* **THE PROBLEM**
Please show all lines of the records that include "will".

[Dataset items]
====================

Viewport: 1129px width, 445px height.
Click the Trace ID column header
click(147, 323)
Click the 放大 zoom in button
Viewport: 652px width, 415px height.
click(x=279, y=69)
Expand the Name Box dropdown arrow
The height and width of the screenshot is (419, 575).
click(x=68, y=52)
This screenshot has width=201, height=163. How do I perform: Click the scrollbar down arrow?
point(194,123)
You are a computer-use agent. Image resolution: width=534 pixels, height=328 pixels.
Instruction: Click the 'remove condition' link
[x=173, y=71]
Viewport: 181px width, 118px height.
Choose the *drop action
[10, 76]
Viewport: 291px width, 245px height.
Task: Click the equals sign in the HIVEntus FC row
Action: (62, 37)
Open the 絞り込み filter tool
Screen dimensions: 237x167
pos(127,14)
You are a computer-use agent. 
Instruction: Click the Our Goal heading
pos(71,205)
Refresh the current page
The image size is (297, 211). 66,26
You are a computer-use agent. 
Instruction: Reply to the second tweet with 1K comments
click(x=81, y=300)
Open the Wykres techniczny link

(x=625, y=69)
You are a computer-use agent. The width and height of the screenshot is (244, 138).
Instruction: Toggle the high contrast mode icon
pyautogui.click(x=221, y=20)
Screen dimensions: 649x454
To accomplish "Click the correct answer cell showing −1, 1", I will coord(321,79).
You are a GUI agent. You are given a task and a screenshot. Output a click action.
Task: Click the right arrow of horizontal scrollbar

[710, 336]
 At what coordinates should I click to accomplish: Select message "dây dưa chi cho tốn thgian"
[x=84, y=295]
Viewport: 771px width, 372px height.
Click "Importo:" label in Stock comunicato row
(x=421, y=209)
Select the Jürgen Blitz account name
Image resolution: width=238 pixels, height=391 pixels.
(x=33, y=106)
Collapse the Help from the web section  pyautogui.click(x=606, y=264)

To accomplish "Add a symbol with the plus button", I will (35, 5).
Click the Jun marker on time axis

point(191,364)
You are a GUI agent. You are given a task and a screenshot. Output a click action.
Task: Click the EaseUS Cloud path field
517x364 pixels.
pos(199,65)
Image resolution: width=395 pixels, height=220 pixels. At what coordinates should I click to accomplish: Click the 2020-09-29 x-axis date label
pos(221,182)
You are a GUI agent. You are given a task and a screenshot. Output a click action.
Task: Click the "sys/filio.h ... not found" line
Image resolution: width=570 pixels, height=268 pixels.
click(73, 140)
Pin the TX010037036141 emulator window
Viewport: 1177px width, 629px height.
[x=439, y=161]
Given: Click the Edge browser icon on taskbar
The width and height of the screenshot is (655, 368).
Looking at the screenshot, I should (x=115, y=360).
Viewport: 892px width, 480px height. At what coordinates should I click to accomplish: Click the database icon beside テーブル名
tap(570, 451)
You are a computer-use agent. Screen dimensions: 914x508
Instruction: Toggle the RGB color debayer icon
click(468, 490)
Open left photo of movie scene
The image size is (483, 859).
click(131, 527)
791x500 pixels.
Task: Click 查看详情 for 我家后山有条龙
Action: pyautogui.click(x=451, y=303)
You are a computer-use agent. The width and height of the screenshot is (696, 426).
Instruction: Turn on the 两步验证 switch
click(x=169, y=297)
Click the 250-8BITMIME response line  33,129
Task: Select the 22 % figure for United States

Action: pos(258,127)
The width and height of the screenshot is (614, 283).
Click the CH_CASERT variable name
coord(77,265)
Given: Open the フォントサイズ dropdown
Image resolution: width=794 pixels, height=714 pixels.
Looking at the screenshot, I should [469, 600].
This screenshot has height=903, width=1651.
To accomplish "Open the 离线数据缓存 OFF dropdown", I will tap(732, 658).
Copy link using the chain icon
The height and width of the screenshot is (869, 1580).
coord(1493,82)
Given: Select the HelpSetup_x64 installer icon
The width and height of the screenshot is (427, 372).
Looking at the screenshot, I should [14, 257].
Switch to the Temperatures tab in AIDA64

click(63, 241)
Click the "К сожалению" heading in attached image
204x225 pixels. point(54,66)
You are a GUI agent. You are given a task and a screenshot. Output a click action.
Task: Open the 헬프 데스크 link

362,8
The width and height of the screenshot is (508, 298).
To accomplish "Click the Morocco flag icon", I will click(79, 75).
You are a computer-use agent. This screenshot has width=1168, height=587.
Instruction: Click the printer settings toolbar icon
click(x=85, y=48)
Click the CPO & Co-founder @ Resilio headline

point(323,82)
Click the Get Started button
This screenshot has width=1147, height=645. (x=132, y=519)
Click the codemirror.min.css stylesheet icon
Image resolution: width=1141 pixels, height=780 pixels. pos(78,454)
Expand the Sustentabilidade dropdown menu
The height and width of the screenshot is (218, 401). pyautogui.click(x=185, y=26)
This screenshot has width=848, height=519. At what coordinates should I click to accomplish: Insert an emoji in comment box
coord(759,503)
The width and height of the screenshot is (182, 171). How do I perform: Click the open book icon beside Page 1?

====================

* **WRITTEN REPLY**
To accomplish "Click the correct answer cell showing −1, 1", I will coord(321,79).
To accomplish "Add a symbol with the plus button", I will (35, 5).
To accomplish "Open the 离线数据缓存 OFF dropdown", I will tap(732, 658).
To accomplish "Click the Morocco flag icon", I will click(79, 75).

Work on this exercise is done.